+++ Data for the task +++

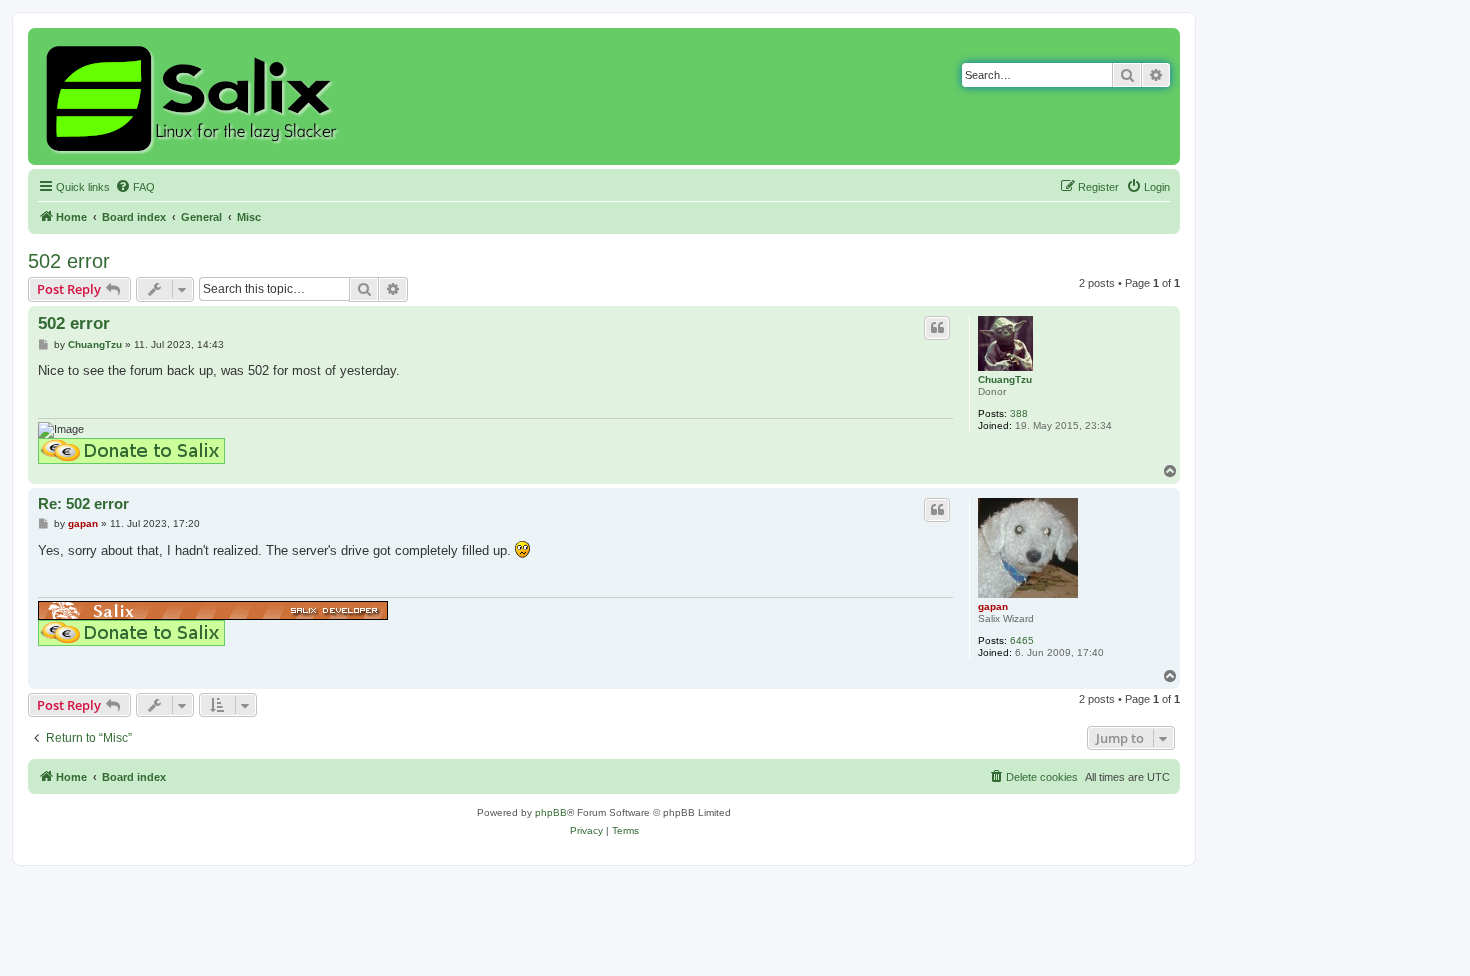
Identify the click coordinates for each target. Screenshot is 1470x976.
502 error (69, 261)
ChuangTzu (1005, 379)
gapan (993, 606)
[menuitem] (135, 187)
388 (1019, 413)
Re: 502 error (83, 503)
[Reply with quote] (937, 328)
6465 (1022, 640)
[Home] (194, 96)
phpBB (551, 812)
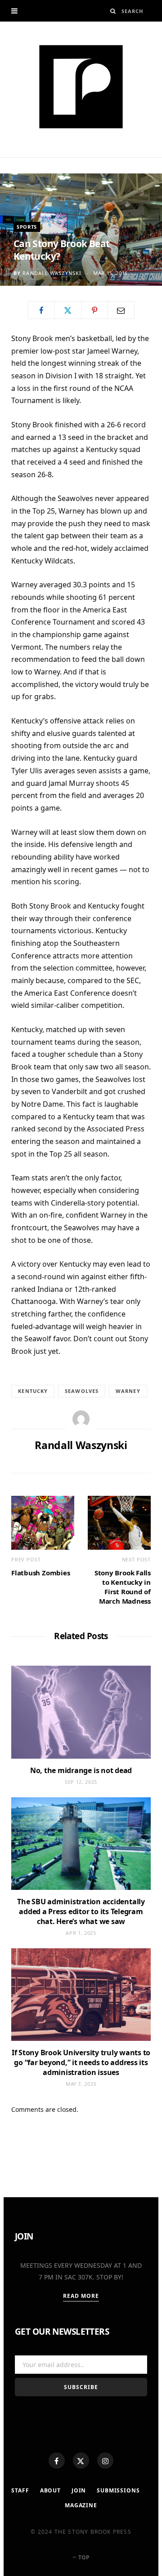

+++

Task goal ▸
Your answer should set down the listing verbatim and leave out its images.

Task output ▸
Identify the click coordinates for each target. Screenshot is 1470x976.
502 error (69, 261)
ChuangTzu (1005, 379)
gapan (993, 606)
[menuitem] (135, 187)
388 (1019, 413)
Re: 502 error (83, 503)
[Reply with quote] (937, 328)
6465 (1022, 640)
[Home] (194, 96)
phpBB (551, 812)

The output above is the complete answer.